Earlier this month, the British Columbia government unveiled a new $15 million music fund to support the local music industry. The fund matches a similar Ontario initiative that has doled out nearly $30 million over the past two years with a commitment from Premier Kathleen Wynne to make the Ontario Music Fund a permanent program to support the industry.
The millions of taxpayer dollars earmarked for the music industry represents a major success for the industry lobby, which shifted several years ago from focusing on digital copyright reform to identifying new sources of government financial support.
My weekly technology law column (Toronto Star version, homepage version) notes that despite the industry accolades, the Ontario program suffers from a surprising lack of transparency with virtually no public information on how the money is actually spent. Moreover, according to documents obtained under provincial access to information laws, the Liberal government has exaggerated the impact of the first round of funding with the creation of relatively few new full-time positions and limited international investment in the province.
The Ontario Media Development Corporation (OMDC), which administers the program on behalf of the government, announced the first round of Ontario Music Fund recipients in September 2014. The big recording company winners were the three major foreign record labels (Sony Music Entertainment Canada, Universal Music Canada, and Warner Music Canada), who averaged more than $830,000 per company. By comparison, the 36 successful Canadian record companies garnered an average of $115,000.
The OMDC identified the recipients and the total grant amount, but it provided no details on specific projects, programs, or how the money would be spent.

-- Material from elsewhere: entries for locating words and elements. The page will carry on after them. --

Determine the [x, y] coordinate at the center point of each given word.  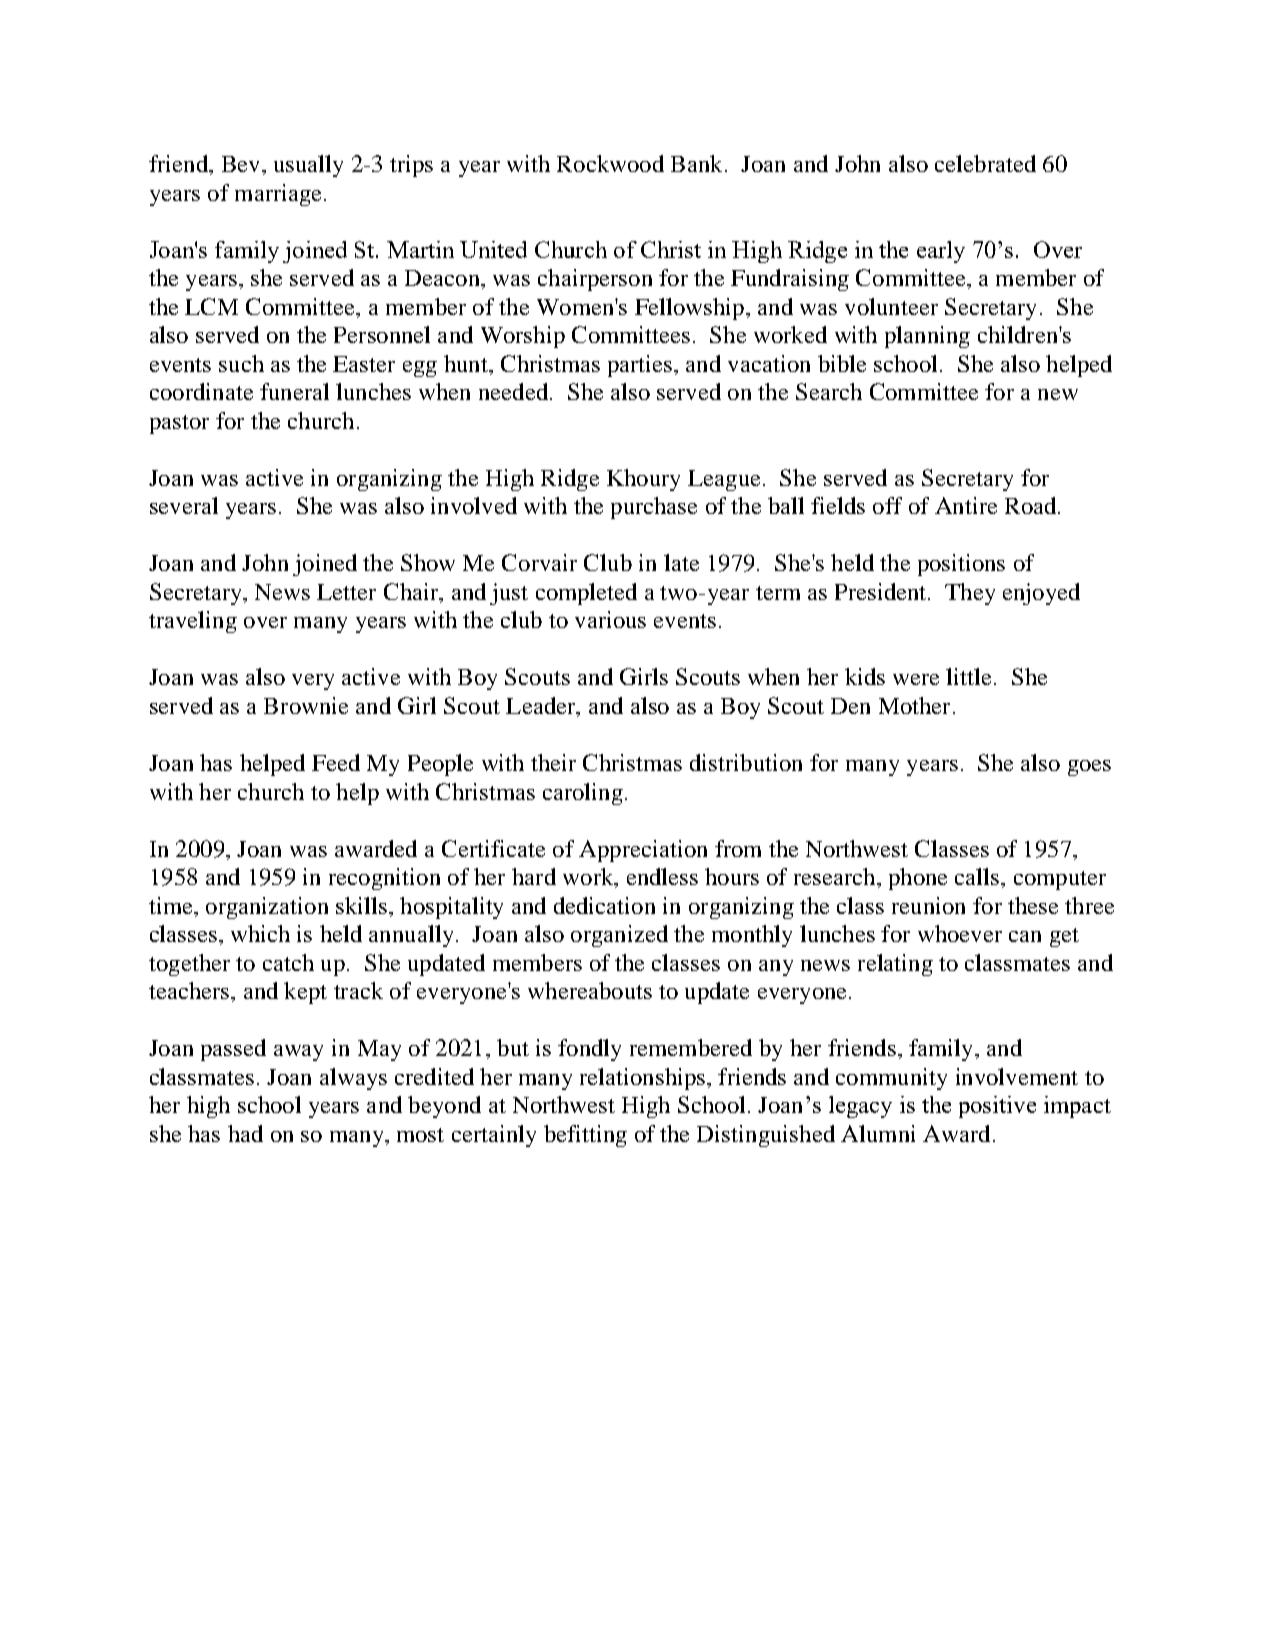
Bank [696, 163]
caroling [583, 794]
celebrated [985, 163]
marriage [278, 195]
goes [1089, 768]
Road [1032, 505]
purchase [654, 508]
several [184, 505]
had [245, 1133]
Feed [336, 762]
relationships [642, 1079]
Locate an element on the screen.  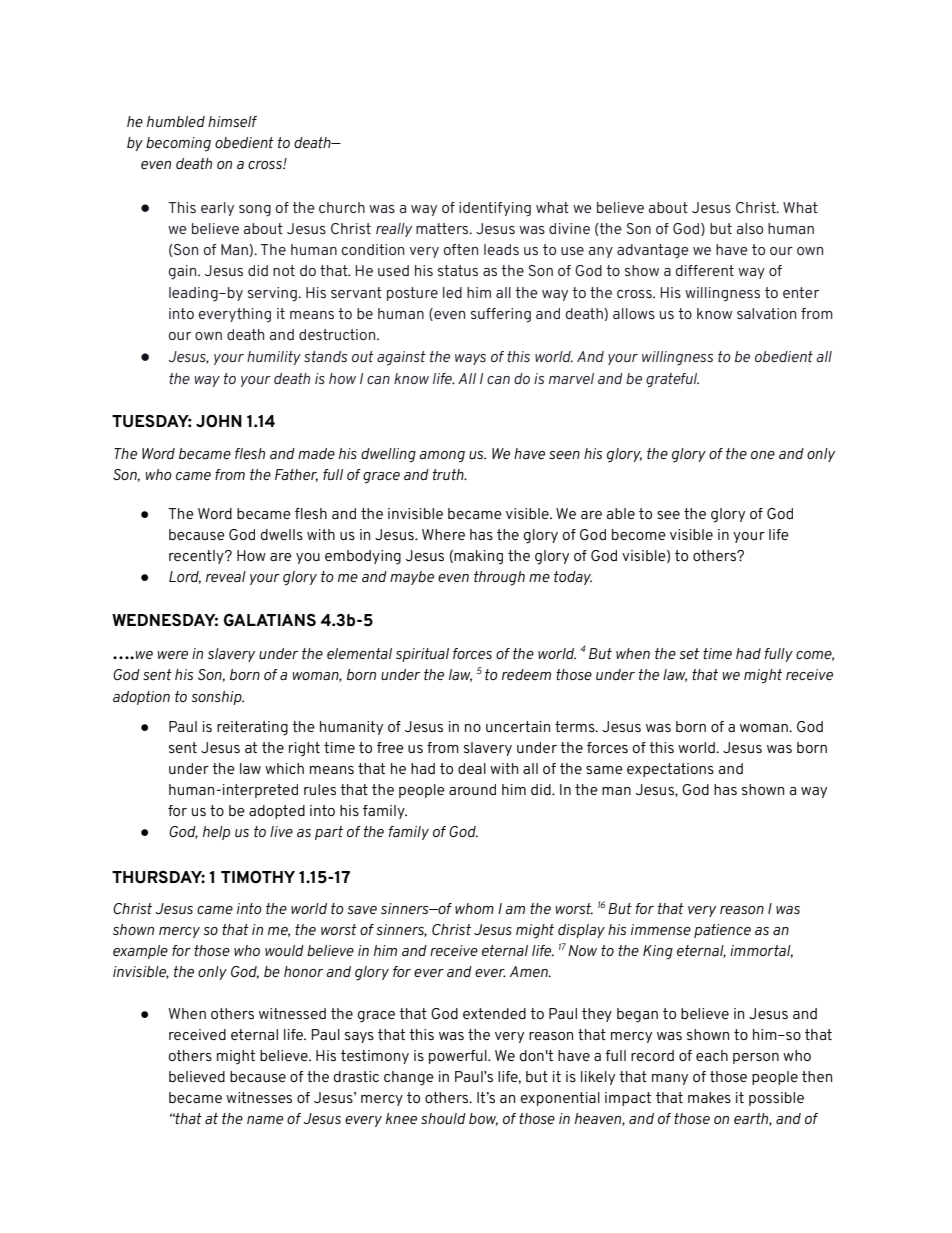
bow is located at coordinates (483, 1119).
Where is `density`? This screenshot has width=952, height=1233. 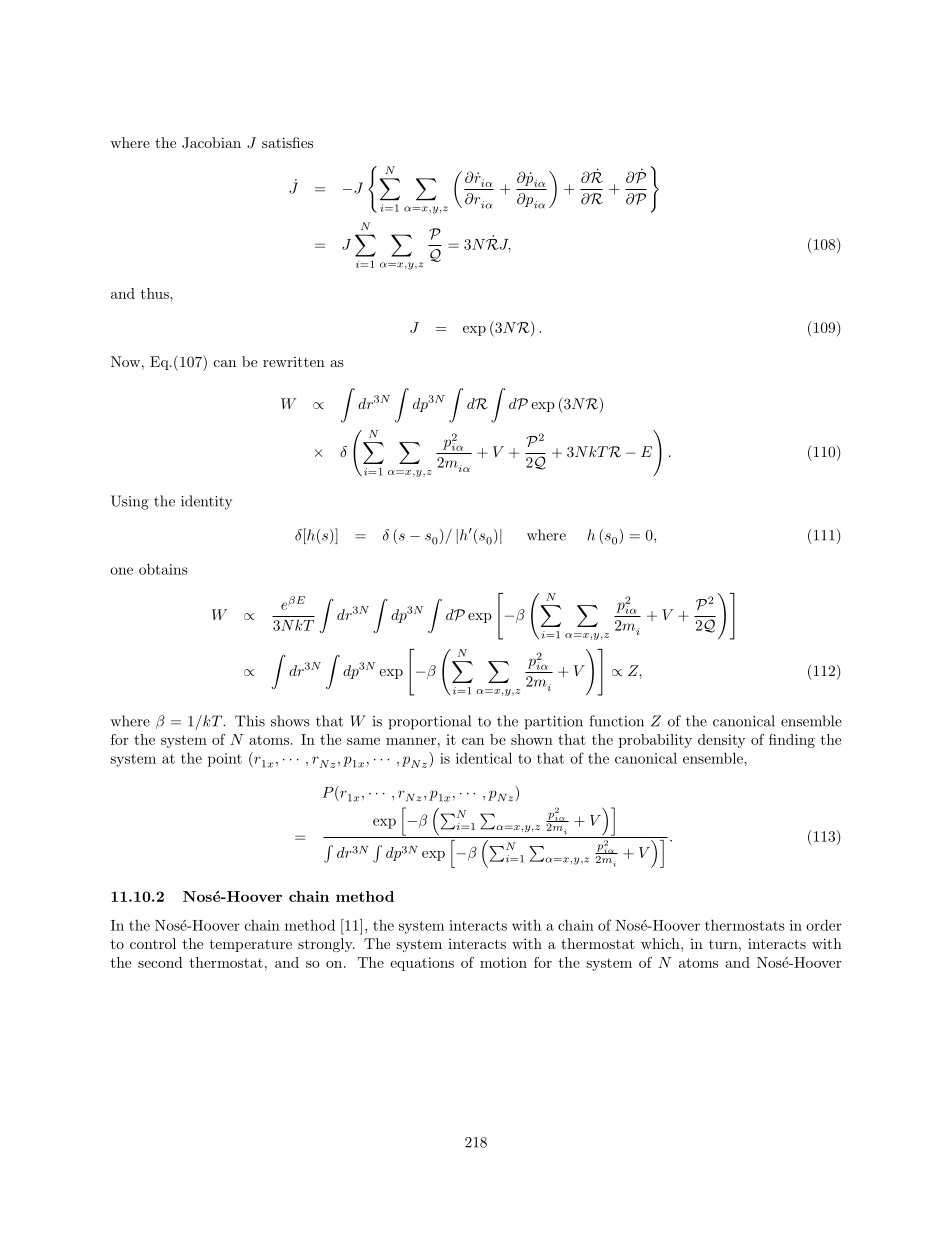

I subsequently filed an access to information request for the records associated with 10 of the largest funding awards. The OMDC responded with a fee estimate of $11,659.10 for the information, which was only reduced after an appeal to the provincial Information and Privacy Commissioner.
After months of delay, the released documents excluded virtually all relevant information about the funding applications. The OMDC redacted the objectives of the funding, the planned activities, recipients’ track record, communications plan, timeline of activities, anticipated outcomes, and financing. An appeal is currently before the Commissioner.
When asked about the appropriateness of the lack of disclosure, a ministry spokesperson responded that “program guidelines and evaluation criteria are made public. Applications are evaluated according to this criteria and applicants are provided with feedback if they request it once the funding decision is communicated to them.” In other words, the Ontario government supports the secretive approach in which the public has seemingly no right to know how its money is spent.
Not only is the lack of transparency surprising, but government documents suggest that the initial results are underwhelming. When asked about the results in an interview last year, Michael Coteau, the Minister of Tourism, Culture, and Sport, claimed that the fund created 2,000 jobs and that more than $24 million in revenue was brought into the sector in the first year alone.
Those claims led to a second access to information request on the program results. Once again, the OMDC was unwilling to release specific details on the results of any funded organization. Instead it provided a spreadsheet with de-identified data on all program recipients.
The data indicates that contrary to Coteau’s claims, there were only 263 new full time jobs created by the fund, a cost to taxpayers of $57,000 per new full-time job. In addition to the new full-time jobs, another 569 full-time jobs were retained, still well short of the 2,000 figure.
The investment results were not much better. Recipients reported spending less than $7 million in private equity and support, less than half of the provincial government investment. Moreover, while Coteau promoted the benefits of attracting recording to Ontario, the data indicates that only 15 international artists recorded in the province and that the total international investment in Ontario recording studios was $213,277.
As the Canadian cultural sector faces new challenges and opportunities in the digital age, there is unquestionably an important role for government support. Yet the secrecy associated with the Ontario Music Fund and the results to date provide a cautionary tale on the need for greater transparency, oversight, and accountability in public funding programs.